# DOCUMENT EXTRACT
----

To summarize, lithium is an effective treatment strategy in the treatment of paediatric BD in different phases of the disease, in mixed and manic episodes and in the maintenance phase.

Lithium Use in Pregnant and Postpartum Women With BD

Women with BD are at an elevated risk of recurrence during the peripartum and postpartum period with relapse rates as high as 40–70% (57, 58). Recent research suggests that lithium discontinuation may be responsible for the elevated relapse risk during pregnancy, as pregnancy itself only has a small or even no effect on relapse rates in BD (57, 59). A majority of pregnant women with BD decide to self-discontinue lithium or even have problems getting a prescription for lithium (60, 61). There is a high variability in the available information and recommendations regarding lithium treatment during pregnancy (62). While lithium is the most recommended agent in BD during pregnancy, there is a lack of high-quality data. Observational studies support the use of lithium in the postpartum period in relapse prevention (58). However, the benefits of relapse prevention have to be weighed against potential adverse effects on mother and child (63).

----

# GIVEN DATA
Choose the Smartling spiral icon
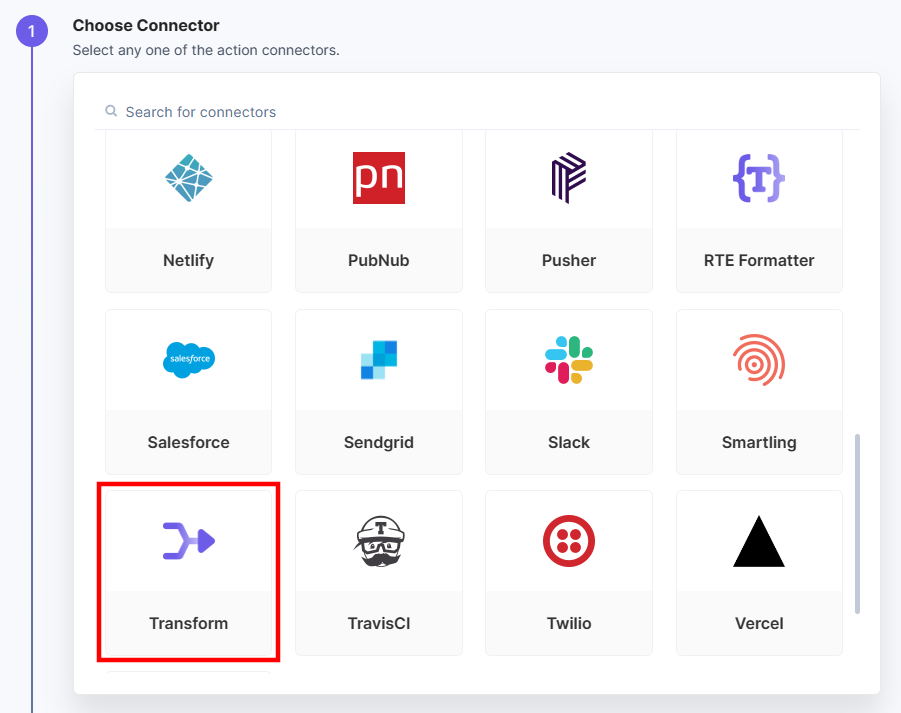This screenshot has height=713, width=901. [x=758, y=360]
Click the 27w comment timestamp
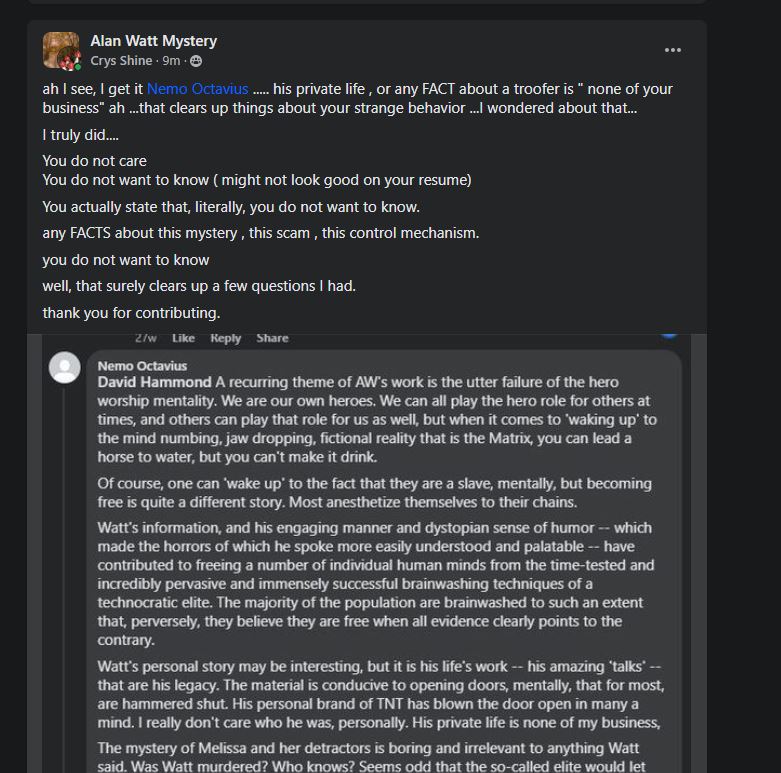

----

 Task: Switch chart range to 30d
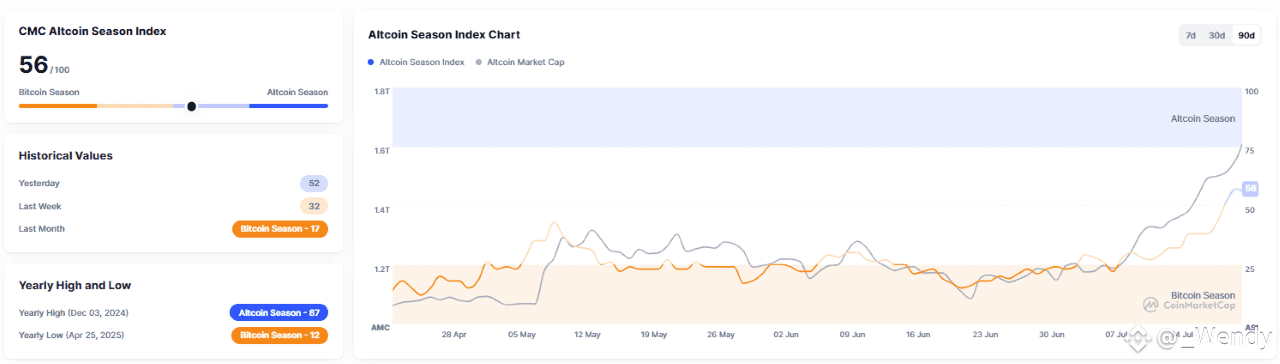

----

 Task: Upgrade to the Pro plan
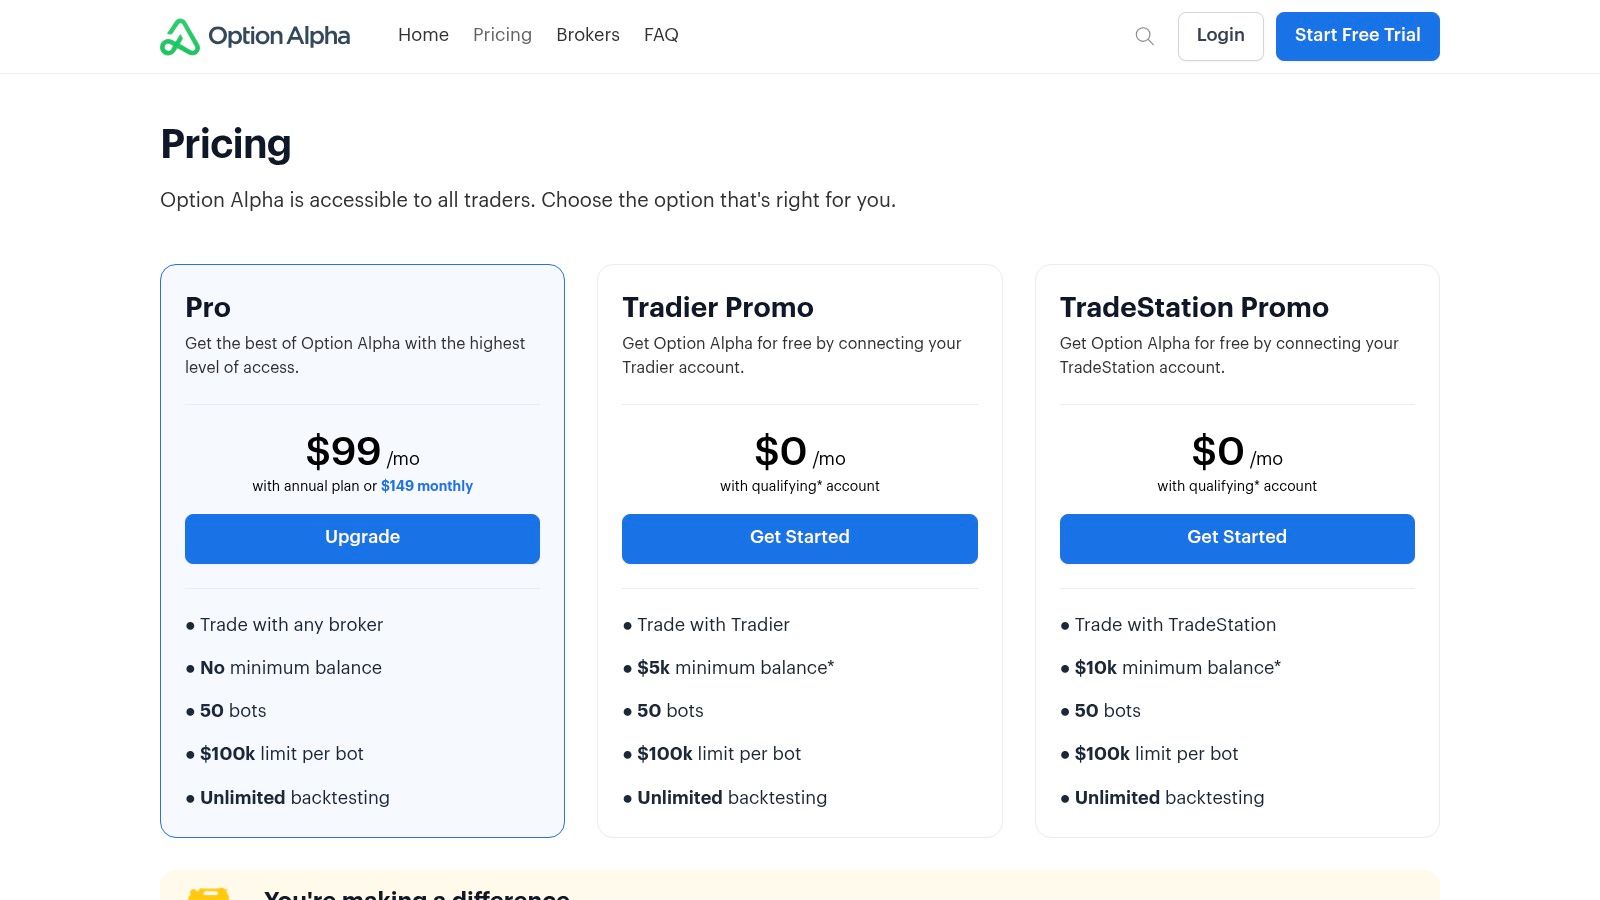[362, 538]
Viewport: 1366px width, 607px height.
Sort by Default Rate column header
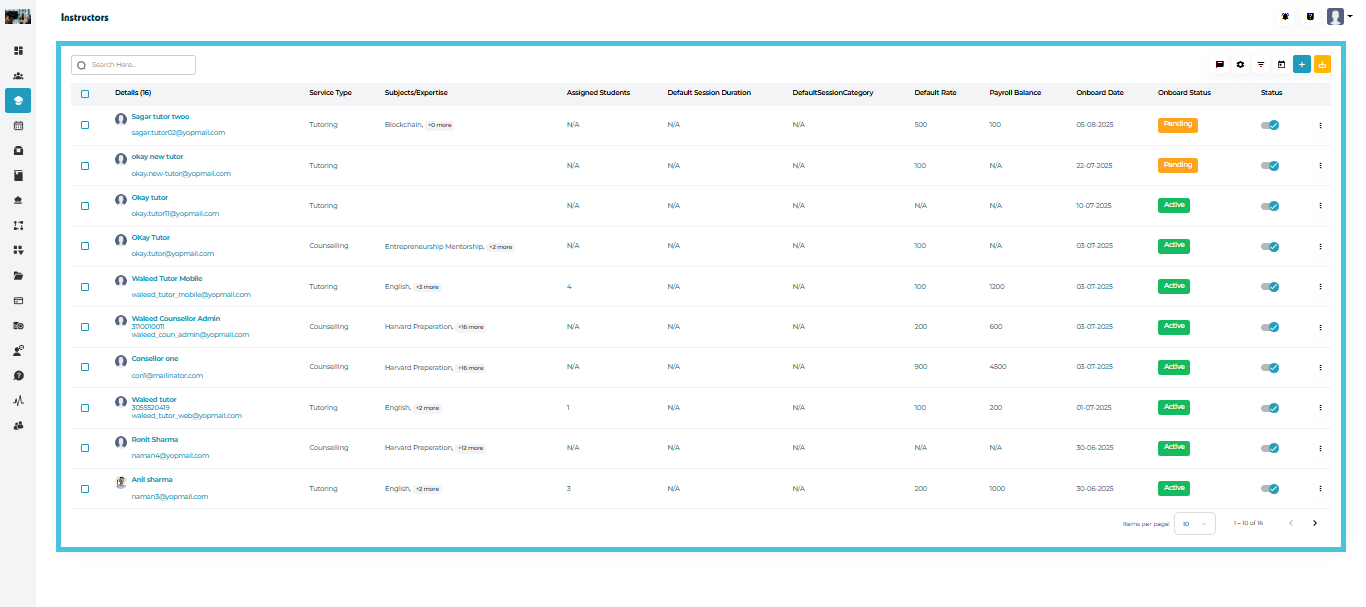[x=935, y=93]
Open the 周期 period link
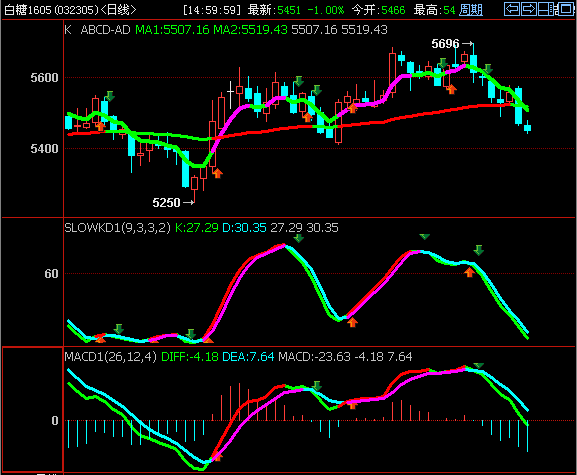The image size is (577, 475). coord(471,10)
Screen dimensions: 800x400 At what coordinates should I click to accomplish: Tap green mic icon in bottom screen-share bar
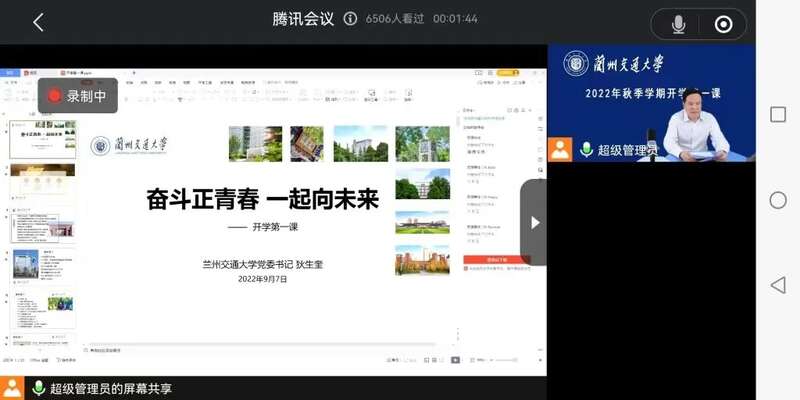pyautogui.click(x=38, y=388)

----

# ASSIGNED TASK
Please summarize the text on lithium use in BD in two sentences.

# EXERCISE ANSWER
Lithium is an effective treatment for pediatric BD across different phases of the disease, including mixed and manic episodes and the maintenance phase. Women with BD face high relapse rates around and after childbirth, possibly driven by stopping lithium rather than by pregnancy itself, and although lithium is the most recommended agent during pregnancy and observational studies support its postpartum use, high-quality data are lacking and its benefits must be weighed against potential adverse effects on mother and child.